__SOURCE EXCERPT__
(begin)

Reshape $X$ to spatial form $X^S = \{X^{S,n}\}_{n=1}^{J \times D} \in \mathbb{R}^{(J \times D) \times (T_p+T_f)}$
Apply discrete cosine transform and joint embedding to obtain joint representations
Use GCN to capture spatial dependencies

Spatio-Temporal Information Interaction

Promote cross-domain knowledge transfer through Mean Per-Joint Position Error (MPJPE) as a constraint: $L_{ST} = \sum_{l=1}^L \frac{1}{(T_p + T_f) \cdot J} \sum_{t=1}^{T_p+T_f} \sum_{j=1}^J \|Y_{T,t,j}^l - Y_{S,t,j}^l\|_2$

Multi-Subgraph Learning

Employ $K$ graph convolution kernels $\Upsilon_T^l = \{\Upsilon_{T}^{l,1}, \Upsilon_{T}^{l,2}, \cdots, \Upsilon_{T}^{l,K}\}$ for feature learning: $M_T^l = \text{Ave}(H_T^{l,1}, H_T^{l,2}, \cdots, H_T^{l,K})$

To prevent excessive differentiation between kernels, propose homogeneity information learning enhancement strategy: $L_{con}^T = \sum_{l=1}^L \sum_{k=1}^K \sum_{u=k+1}^K \|A_T^{l,k} - A_T^{l,u}\|_2^2$

Technical Innovations

Decoupled modeling: Separately model spatio-temporal dependencies through orthogonal branches, avoiding feature confusion
Cross-domain constraints: Multi-scale consistency constraints enable effective cross-domain knowledge transfer
Multi-subgraph mechanism: Inspired by mixture-of-experts models, use multiple trainable subgraphs to capture different motion patterns
Homogeneity constraints: Ensure consistent information propagation across subgraphs through adjacency matrix similarity constraints

Experimental Setup

Datasets

Human3.6M (H3.6M): Standard human motion dataset
CMU Motion Capture (CMU Mocap): CMU motion capture dataset

Evaluation Metrics

Use Mean Per-Joint Position Error (MPJPE) to evaluate performance, with lower values indicating better prediction performance.

Comparison Methods

Include mainstream GCN methods such as Traj-GCN, DMGNN, STS-GCN, MSR-GCN, SPGSN, PGBIG, STBMP, and others.

(end)

__TASK A__
Repeat the stretch of the motion prediction text from "Evaluation Metrics" through "STBMP, and others.", word for word.
__TASK B__
Pick up the motion prediction text where it stops and continue it.

(Screen grounding entries)
(begin)

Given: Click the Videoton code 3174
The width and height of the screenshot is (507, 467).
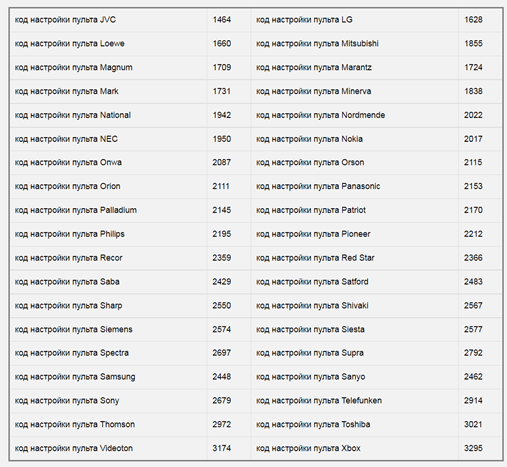Looking at the screenshot, I should 222,448.

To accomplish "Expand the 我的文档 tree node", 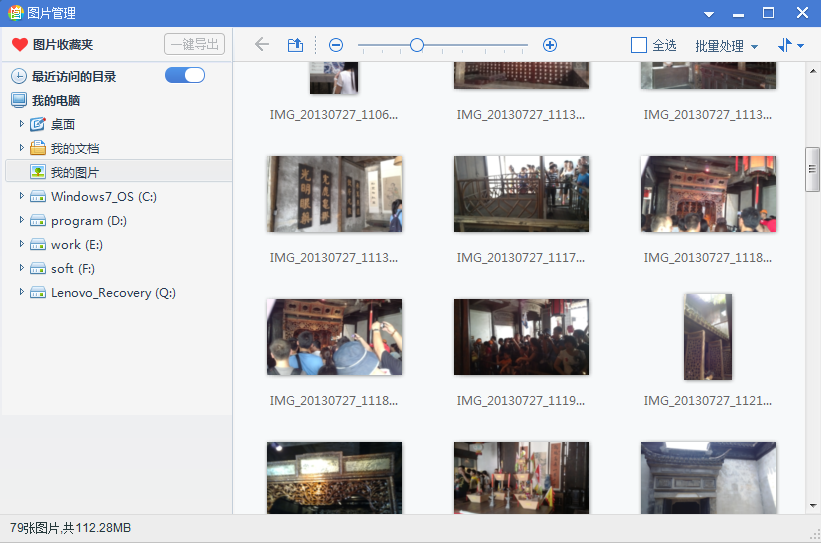I will pos(21,148).
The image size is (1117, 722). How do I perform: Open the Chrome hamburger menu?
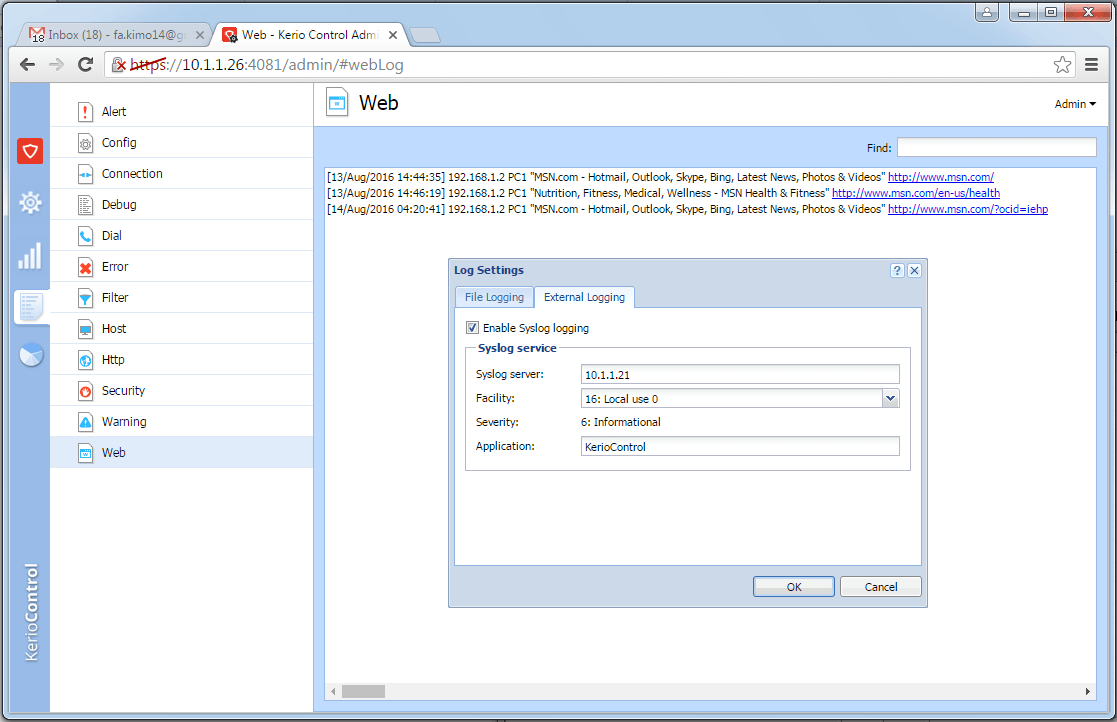tap(1092, 65)
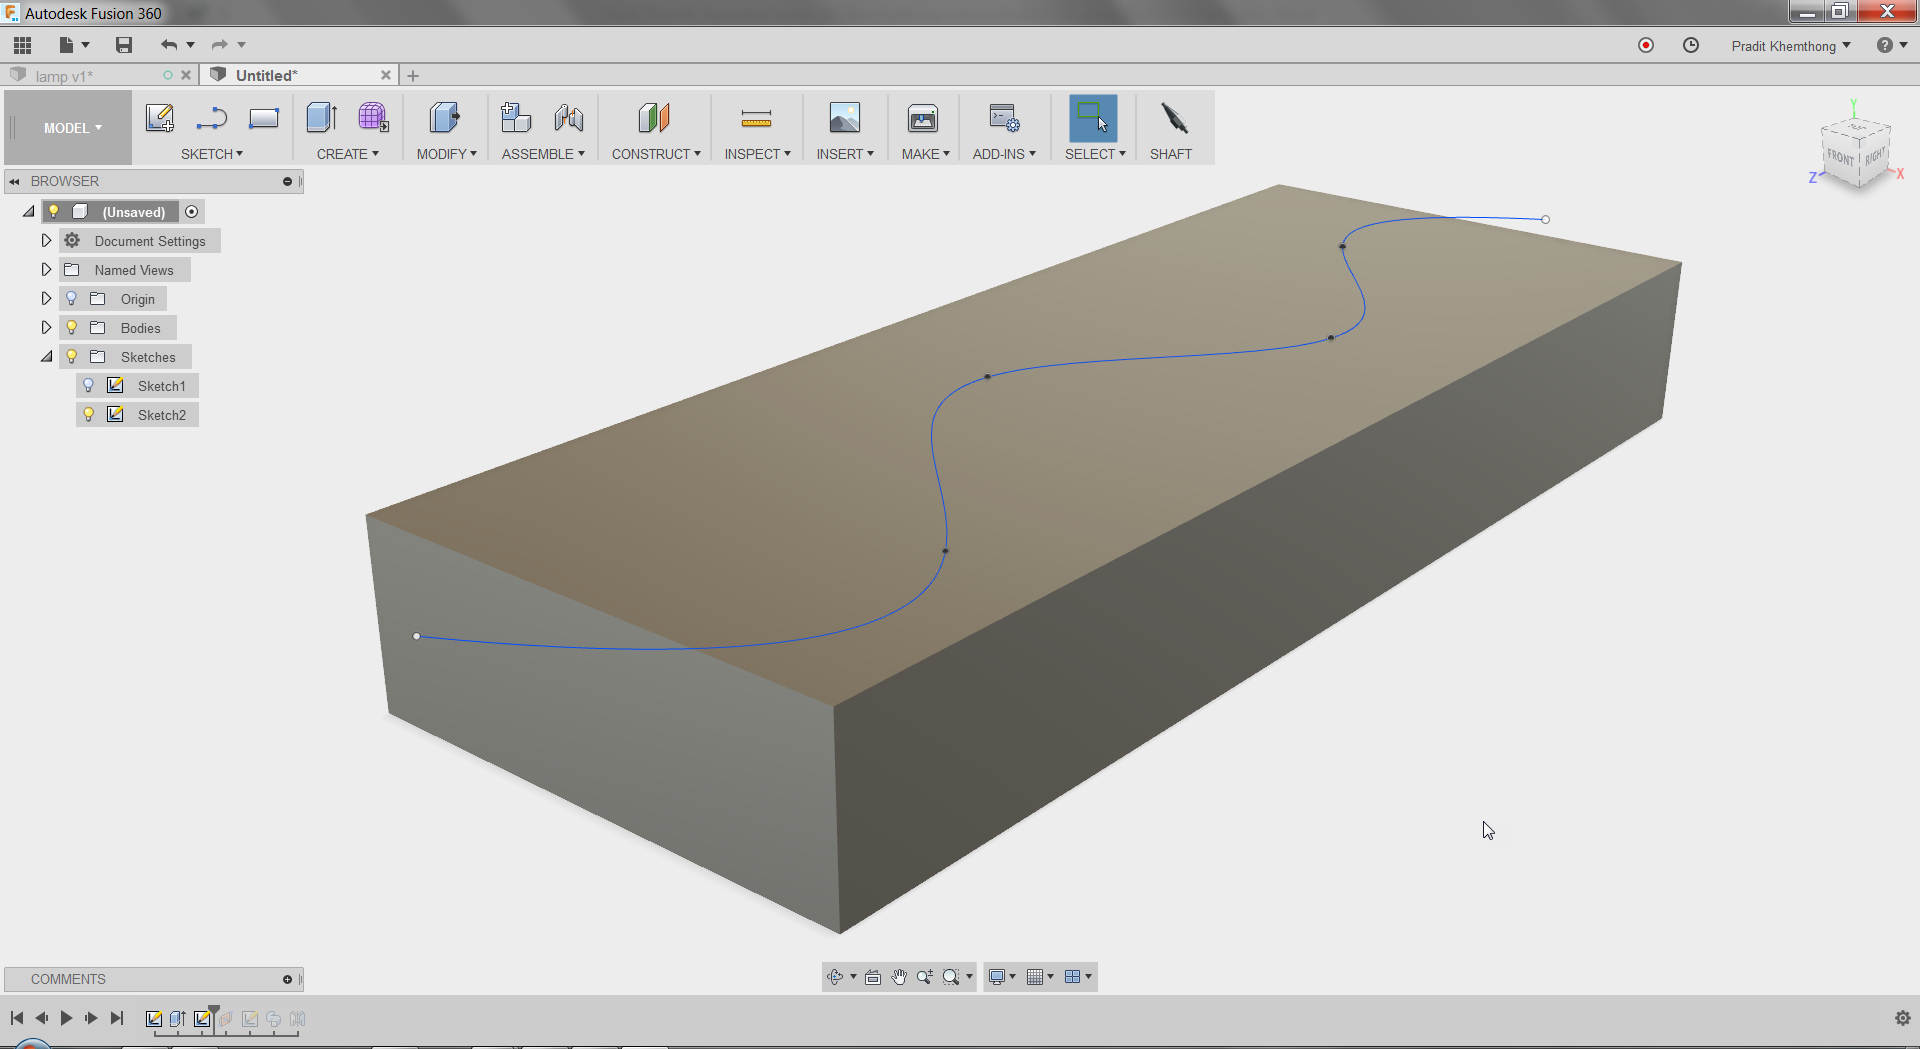Image resolution: width=1920 pixels, height=1049 pixels.
Task: Open the New Component tool under Assemble
Action: tap(516, 117)
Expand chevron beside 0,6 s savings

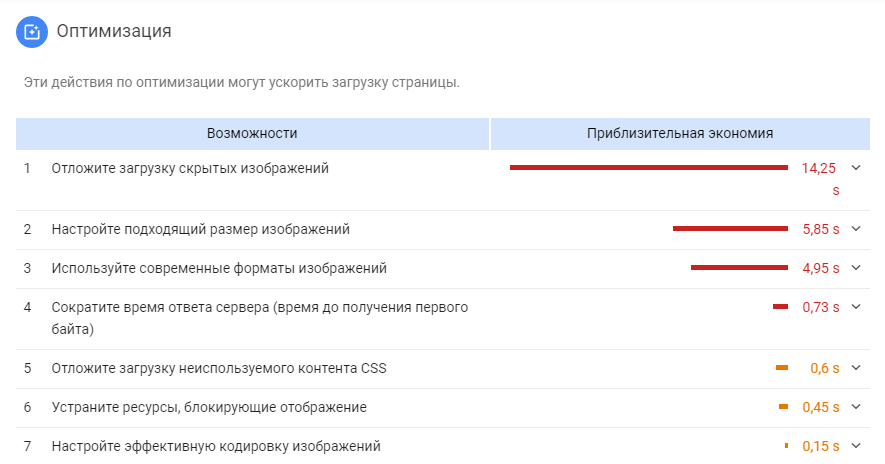[x=855, y=368]
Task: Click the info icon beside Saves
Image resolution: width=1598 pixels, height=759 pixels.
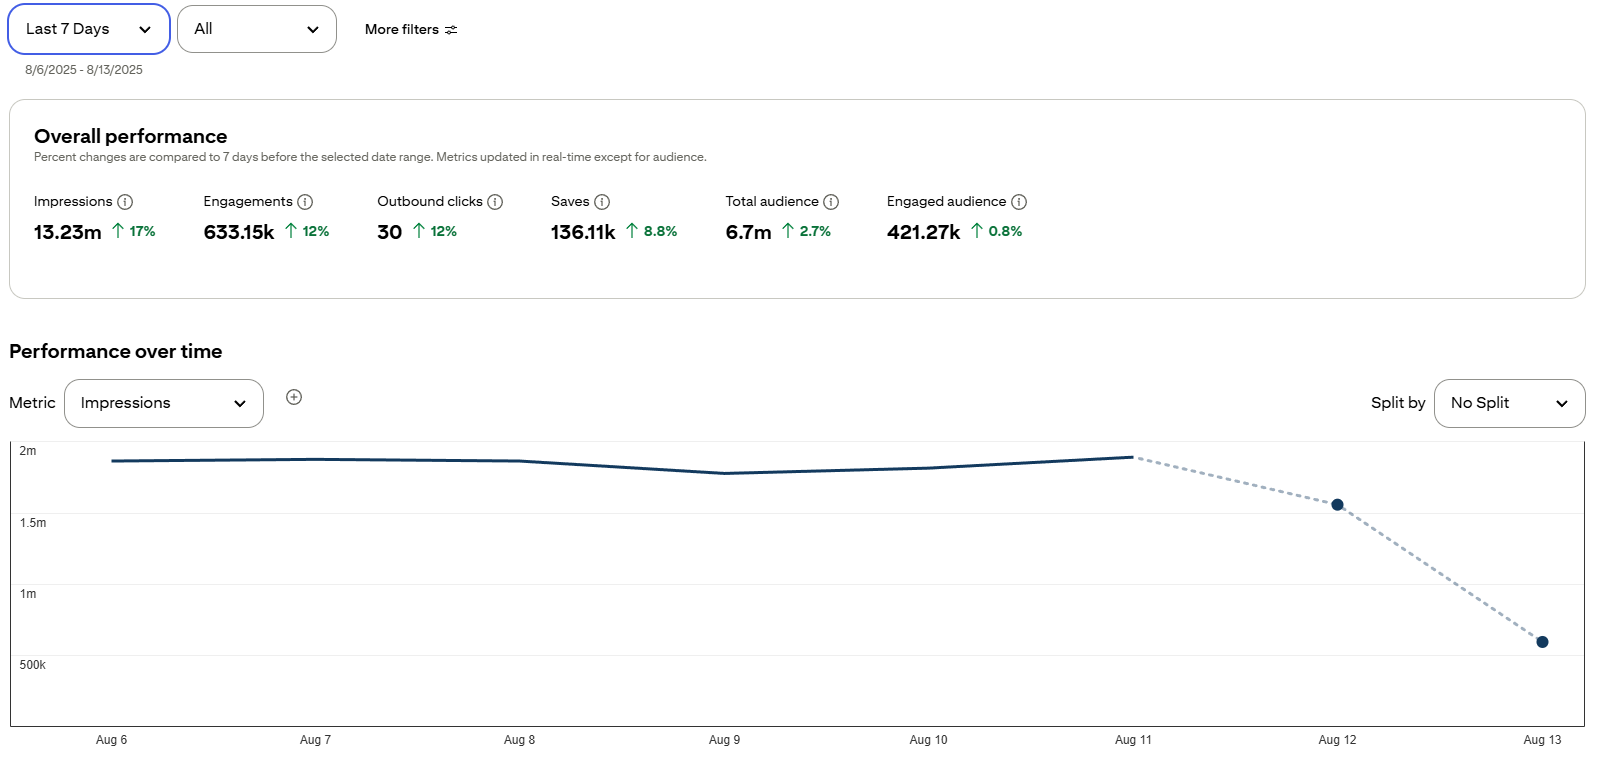Action: coord(602,202)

(end)

__WRITTEN REPLY A__
Evaluation Metrics

Use Mean Per-Joint Position Error (MPJPE) to evaluate performance, with lower values indicating better prediction performance.

Comparison Methods

Include mainstream GCN methods such as Traj-GCN, DMGNN, STS-GCN, MSR-GCN, SPGSN, PGBIG, STBMP, and others.

__WRITTEN REPLY B__
Implementation Details

Number of network layers: $L = 4$
Number of graph convolution kernels: $K = 4$
Hyperparameter: $\lambda = 0.1$

Experimental Results

Main Results

H3.6M Dataset Results:

At 80ms prediction, MPJPE is 9.61, achieving 3.71% improvement over the best baseline (STBMP's 9.98)
At 160ms prediction, MPJPE is 21.63, achieving 3.13% improvement over the best baseline
Achieves best performance across multiple time steps

CMU Mocap Dataset Results:

Average MPJPE of 32.43, significantly outperforming all comparison methods
Achieves best performance across all prediction time steps

Ablation Studies

Module Contribution Analysis:
- Spatio-temporal dual-branch: Both branches contribute to performance
- Constraint mechanisms: Both $L_{con}$ and $L_{ST}$ improve performance
- Complete model achieves best performance (33.80)
Hyperparameter Impact:
- Performance is optimal at $\lambda = 0.1$
- Larger $\lambda$ values (1.0) limit branch information uniqueness
Network Structure Impact:
- Increasing layer count $L$ and kernel count $K$ generally improves performance
- $L=4, K=4$ is the optimal configuration

Experimental Findings

Constraint mechanism effectiveness: Adjacency matrix constraints are more effective than weight parameter constraints
Consistency vs. diversity: Enforcing graph construction similarity outperforms diversity constraints
Branch selection: Using spatial branch output as final prediction yields best results

Main Research Directions

CNN/RNN methods: Early approaches using convolutional and recurrent networks, but suffer from filter dependency and error accumulation
GCN methods: Current mainstream approach, excels at modeling kinematic dependencies between joints
Transformer methods: Recently emerging, demonstrates strong performance in sequence modeling

Advantages of This Work

Compared to existing GCN methods, this paper better exploits the complementarity and cross-dependencies of spatio-temporal features through decoupled spatio-temporal modeling, cross-domain constraints, and multi-subgraph learning.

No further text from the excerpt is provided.